The experience of the pandemic has also clearly demonstrated the importance of wellbeing for patients and healthcare staff in the hospital environment. The NHP delivery team plans to respond by factoring in more design features that support and provide natural light, space, and green environments.

 

“We have to do everything to support the workforce,” said Forrest. “We have to make it easy for them to do their jobs – that is our challenge. That’s not just about technology, it’s about what facilities they have to make their job easier. We have spent the last years taking away staff changing rooms and staff rest rooms, in order to repurpose that space for other things. We’ve got to stop doing that – this workforce deserves the same quality of facilities as people who work in an office environment.”

 

And responding to reports that public satisfaction with the NHS has nosedived since the early months of the pandemic, Forrest remarked that satisfaction isn’t necessarily about “the actual care they receive, but it’s the time it takes for them to receive their care, and sometimes the facilities within which they work or the frustrations that they experience by seeing the stress that we put on our workforce”.

 

She added: “Just having a new building doesn’t help that, but if it’s designed in a way that understands the workforce challenges and the experience that patients want, then we have an opportunity to help the NHS be a vehicle for success.”

 

Hospital cohorts

 

Forrest then went on to explain how the programme divides up into different projects and timelines.

 

The first group comprises the additional eight hospitals already in construction, which she described as core to the team’s learning, particularly in building some of the relationships with its suppliers, and in dealing with some of the challenges experienced during Covid, and around other issues such as cladding, Brexit, and inflation.

 

A group of ten schemes, which are fairly small, are soon to move into construction, having recently gained approval from the Treasury.

 

The pathfinders cohort comprises a few very large hospitals that need to be redeveloped.

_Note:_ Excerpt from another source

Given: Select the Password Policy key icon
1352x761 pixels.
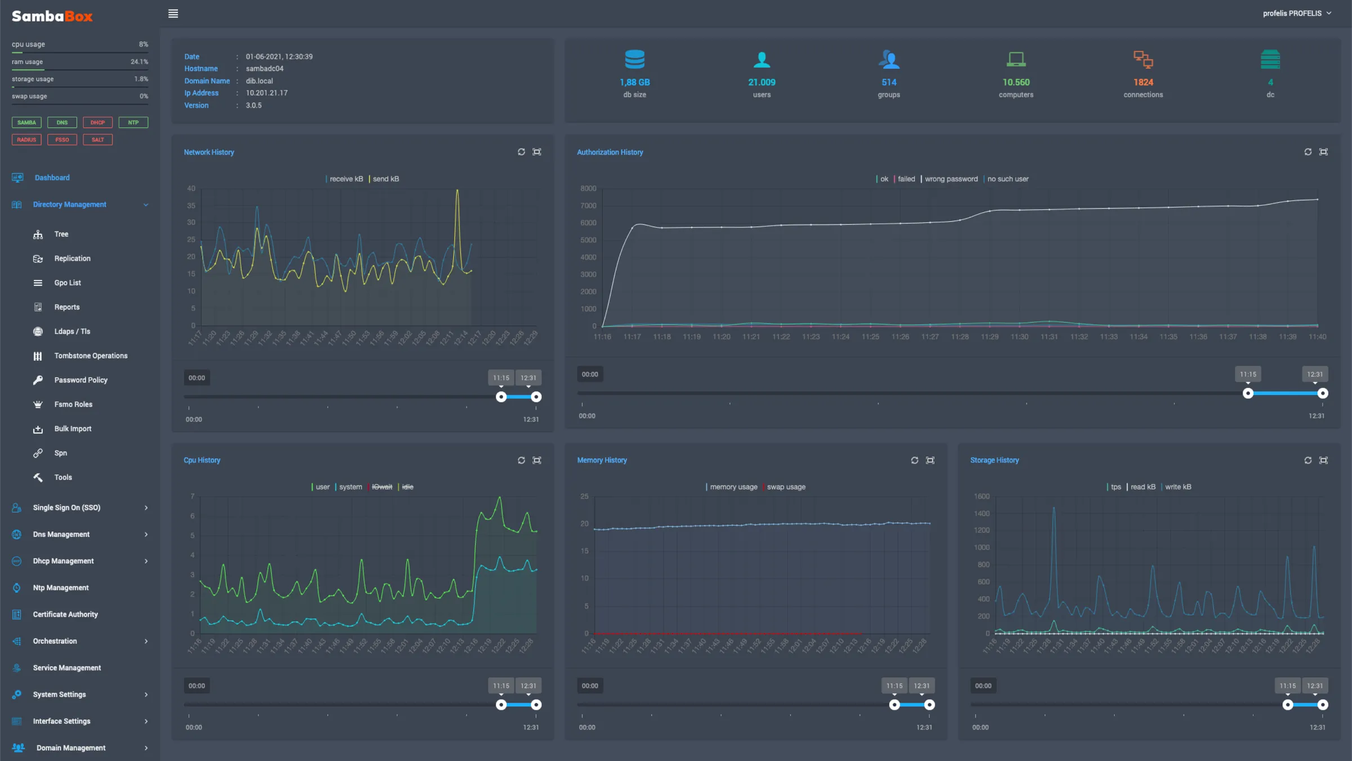Looking at the screenshot, I should [x=38, y=380].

These, explained Forrest, are already “very developed in their thinking around their design and their plans”, so this group is likely to provide plenty of learning for future hospital schemes.

 

The fourth cohort is named the “full adopters”, which aim to maximise the benefits of working in the national programme. “We’ll work collaboratively with them to develop a new way of building healthcare infrastructure for the NHS,” Forrest explained, adding that the final cohort comprises a further eight hospitals set to be announced later this year.

 

‘Better, faster, greener’

 

Finally, she explained how the NHP is a pathfinder project for Project Speed – one of the prime minister’s initiatives to support infrastructure programmes across government, with a mantra of ‘better, faster and greener’. The ‘better’ element of the NHP delivery involves standardising best practice and developing a common, standard approach so less time is spent designing and innovating on an individual basis.

 

The ‘faster’ element involves speeding up and streamlining the approvals process for building hospitals, in addition to incorporating the latest thinking on modern methods of construction to accelerate development of the programmes and to capitalise on offsite manufacturing.

 

And in regard to the climate challenge, Forrest said the new hospitals delivered under the programme will be greener, too, creating: less waste in manufacture – through optimised designs and materials, combined with standardised production at scale; less waste in assembly – through off-site manufacture, increased productivity on site, and streamlined logistics; and less waste in operation – through repeatable, right-sized designs optimised for energy efficiency.